| Written exercise |
Update the lines starting at the one containing "The width and height of the screenshot is (474, 455)." and ending at the one containing "Switch to the 4h time range tab", replacing "4h" with "12h" and leaving everything else the same.

* BEGIN Record list *

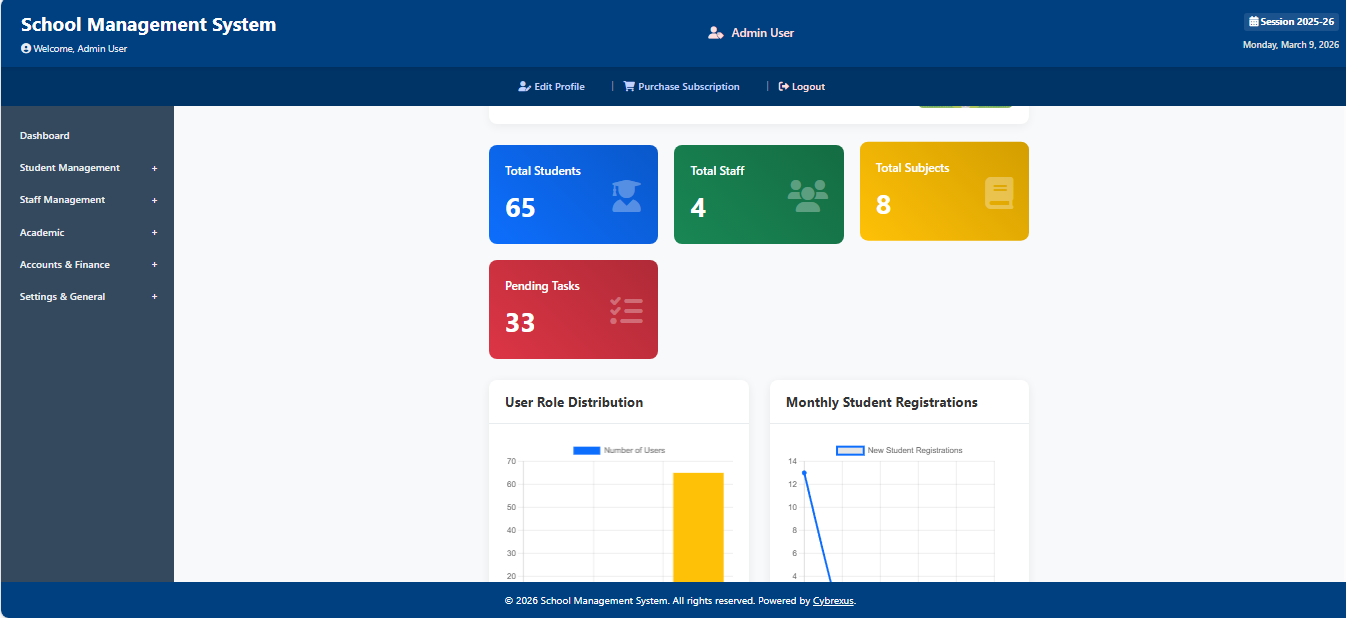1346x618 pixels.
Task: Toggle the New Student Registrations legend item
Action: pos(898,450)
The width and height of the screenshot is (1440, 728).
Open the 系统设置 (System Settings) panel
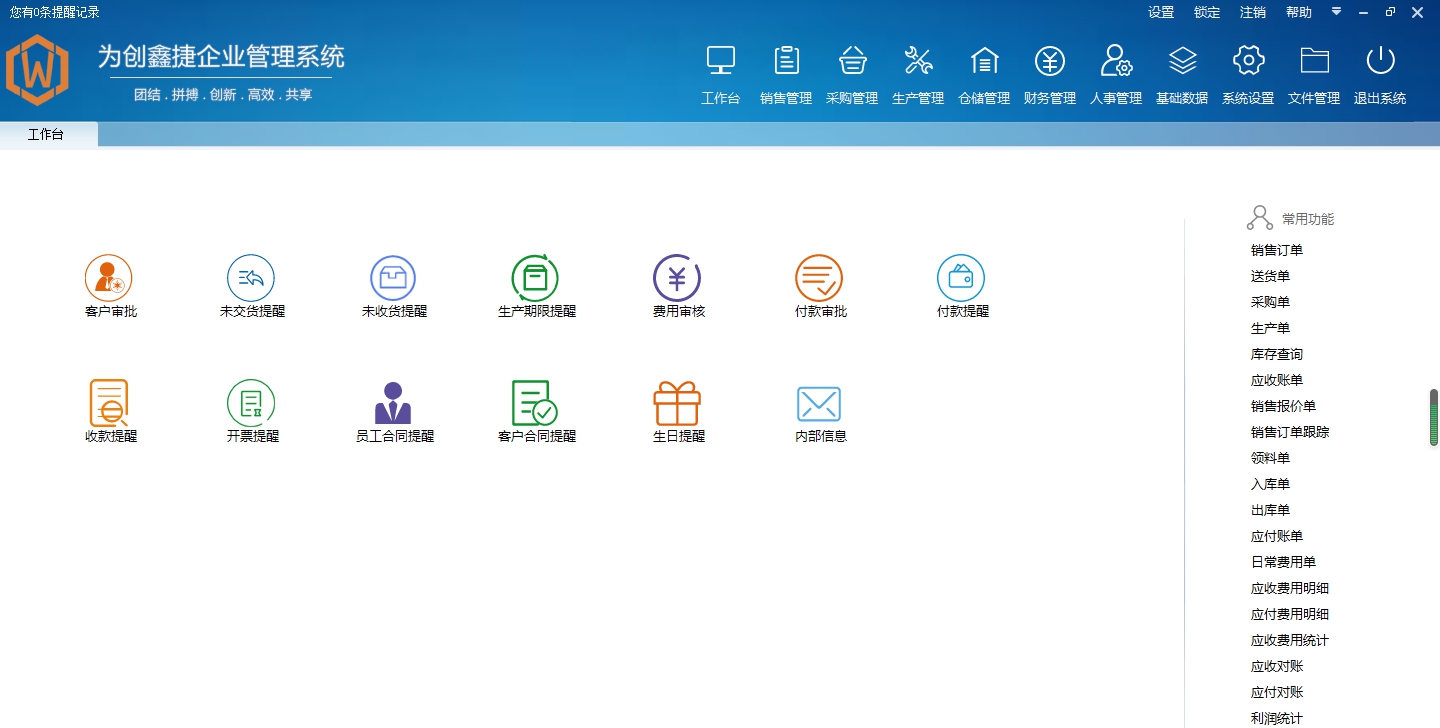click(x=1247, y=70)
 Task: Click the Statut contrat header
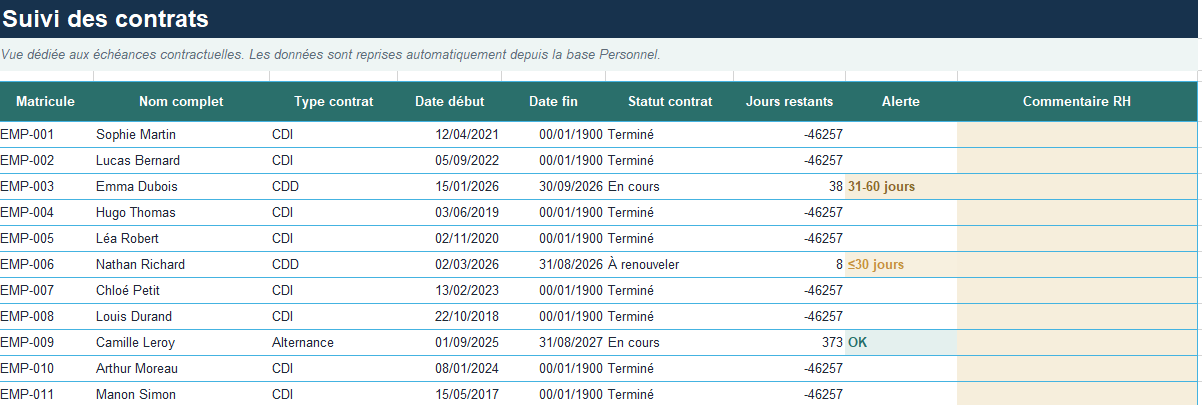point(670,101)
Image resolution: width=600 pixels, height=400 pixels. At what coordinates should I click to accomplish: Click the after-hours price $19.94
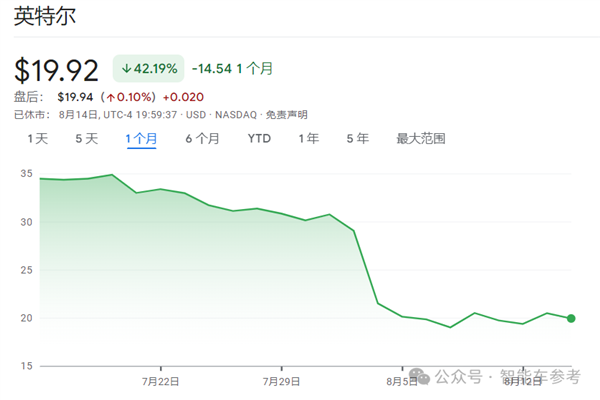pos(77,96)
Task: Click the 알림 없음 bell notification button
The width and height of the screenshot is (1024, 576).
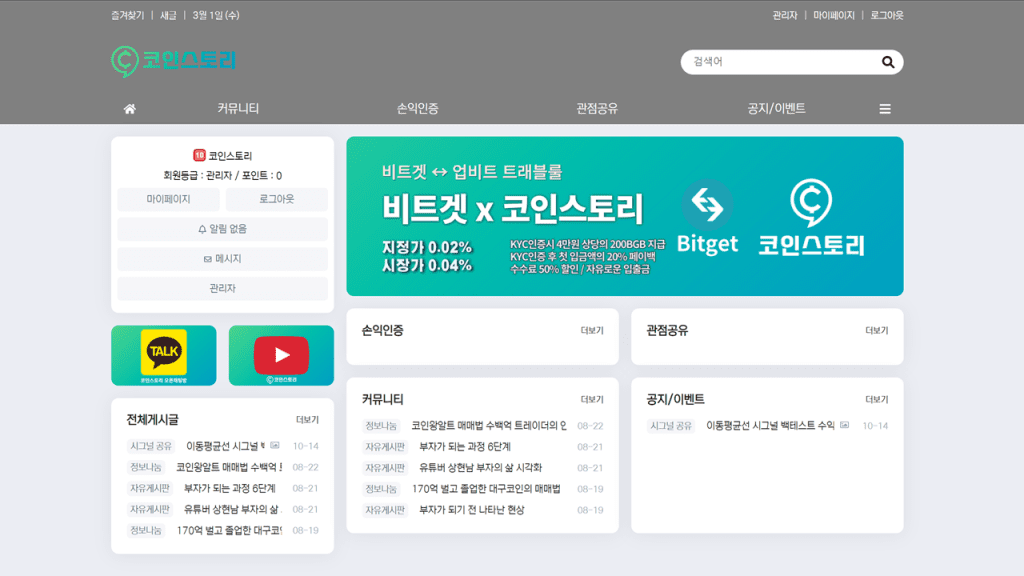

* END Record list *
* BEGIN Record list *

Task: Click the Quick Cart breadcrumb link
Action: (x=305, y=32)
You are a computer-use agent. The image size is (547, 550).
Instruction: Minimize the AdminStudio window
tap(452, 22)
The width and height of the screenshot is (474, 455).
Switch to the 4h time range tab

* END Record list *

| Solution to this problem |
The width and height of the screenshot is (474, 455).
Switch to the 12h time range tab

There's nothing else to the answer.